● **Trecho citado**:
Negócio jurídico processual
Publicado em 13 de Agosto de 2020
Paulo Sérgio Dubena
O reencontro da necessária segurança jurídica
Impossível sintetizar, sob qualquer modalidade expositiva, a peculiaridade desse 2020. O Brasil ansiava por uma retomada de seu crescimento, até como consequência das medidas de reestruturação tomadas no curso de 2019. Ainda que não concretizada no modo esperado, a reforma da Previdência Social fez soprar bons ventos.
A pandemia e as medidas para seu o combate, praticamente minaram o caixa do Estado e levaram a necessidade de se discutir inclusive, a criação de tributos. Como consequência, intensificaram-se os debates políticos, agora polarizados na discussão entre os progressistas, negacionistas e sanitaristas. A médio prazo, espera-se que a tão sonhada vacina contribua para a minimização dos efeitos desse “inesquecível” 2020.
A crise contribuiu para a derrocada de diversas organizações empresariais, mas evidentemente que a retomada gradual das atividades, implicará o surgimento e a reabilitação de tantas outras. São históricas as euforias dos períodos pós-guerras e não diferente será ao fim dessa batalha, que certamente será vencida.
Nesse momento é que os detentores do capital, os investidores e todos que anseiam por retomar a plena atividade, devem sair em busca de mecanismos aptos a outorgar-lhes segurança jurídica.
A modernização do Poder Judiciário, iniciada com a consolidação do processo eletrônico e recentemente, com a introdução (ainda que emergencial) de procedimentos como sessões e audiências virtuais, contribuiu para a consagração dos vetores da celeridade, da efetividade e da duração razoável do processo. Todavia, a tramitação processual ainda terá a marca de fases, trâmites burocráticos e procedimentos impostos.

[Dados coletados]
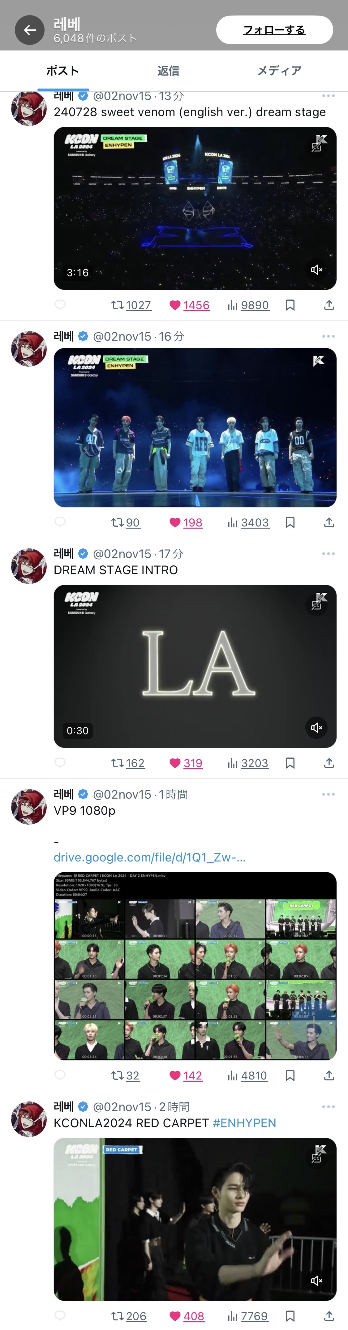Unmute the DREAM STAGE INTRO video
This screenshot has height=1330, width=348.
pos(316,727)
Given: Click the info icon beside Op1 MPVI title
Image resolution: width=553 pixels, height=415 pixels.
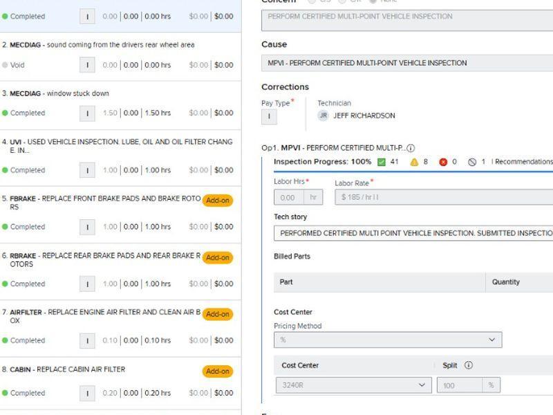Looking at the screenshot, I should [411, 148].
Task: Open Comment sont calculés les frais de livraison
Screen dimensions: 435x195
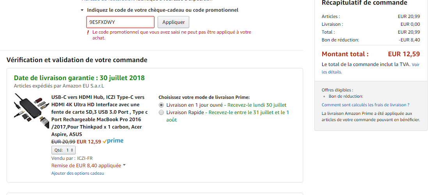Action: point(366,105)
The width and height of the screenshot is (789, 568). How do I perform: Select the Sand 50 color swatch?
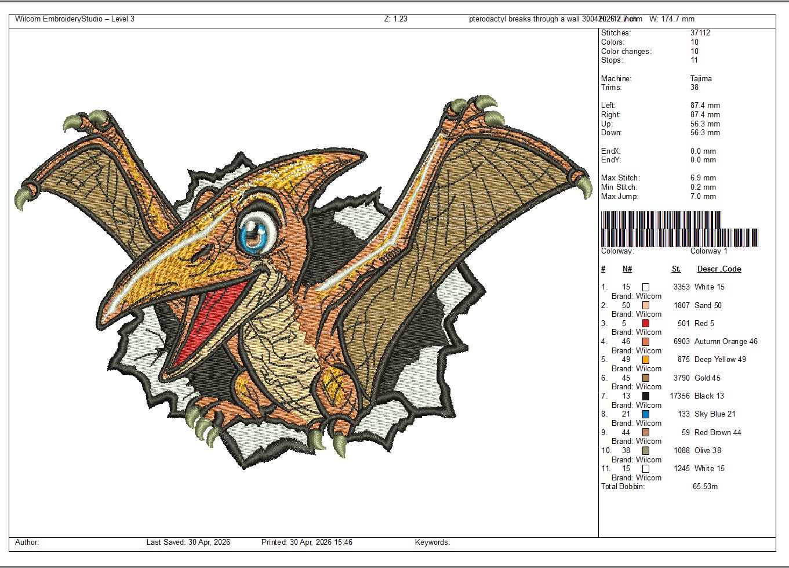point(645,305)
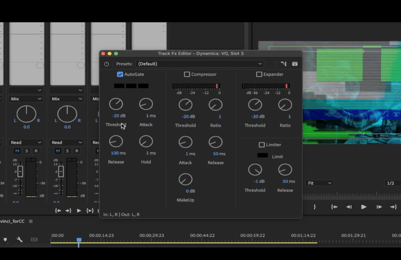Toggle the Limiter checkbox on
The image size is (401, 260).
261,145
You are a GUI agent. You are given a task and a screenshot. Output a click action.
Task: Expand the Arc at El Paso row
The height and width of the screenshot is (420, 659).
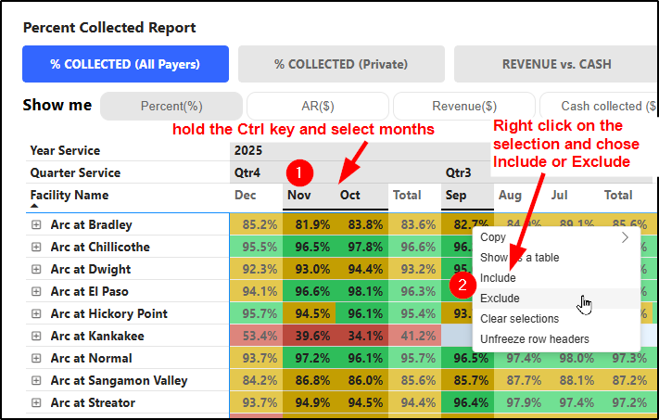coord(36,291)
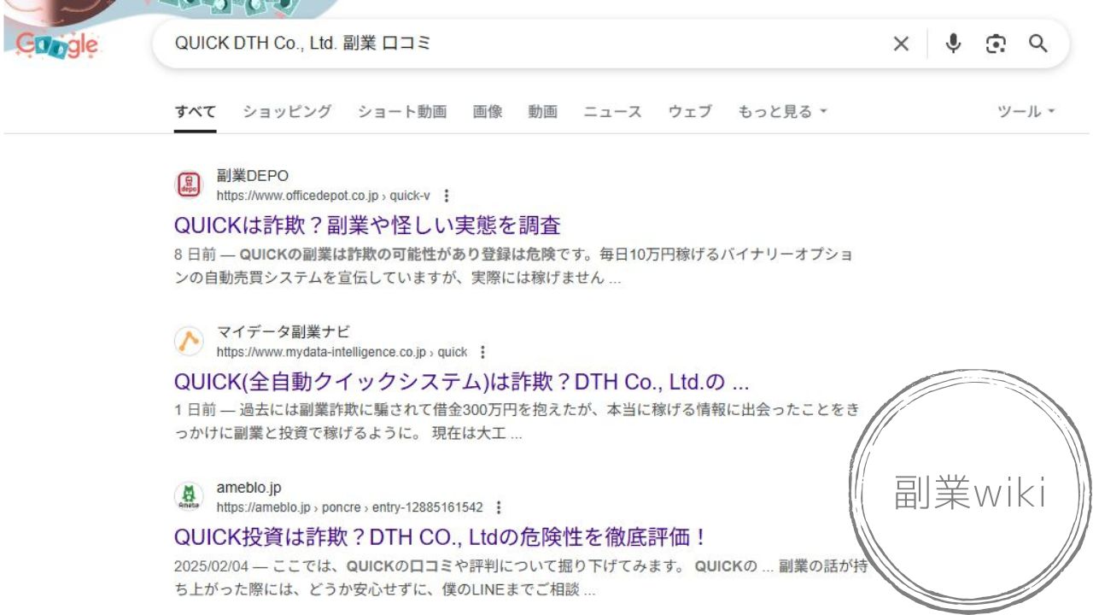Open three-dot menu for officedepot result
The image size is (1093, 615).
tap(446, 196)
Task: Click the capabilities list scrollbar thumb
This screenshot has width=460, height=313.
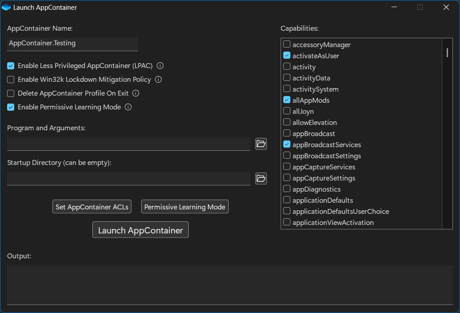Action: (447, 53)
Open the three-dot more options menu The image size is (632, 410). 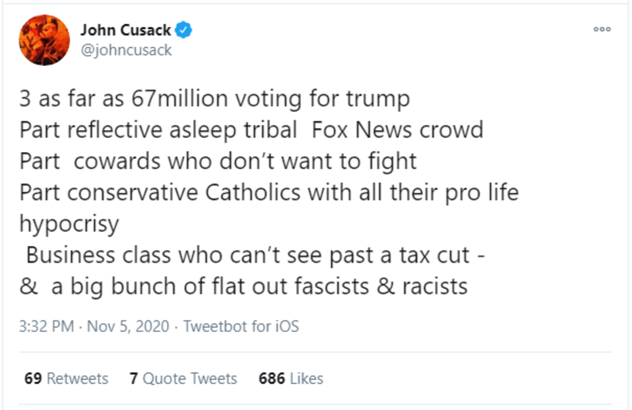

● **Objetivo da tarefa**: No texto sobre negócio jurídico processual, que reforma "fez soprar bons ventos"?

● **Área de resposta**: A reforma da Previdência Social.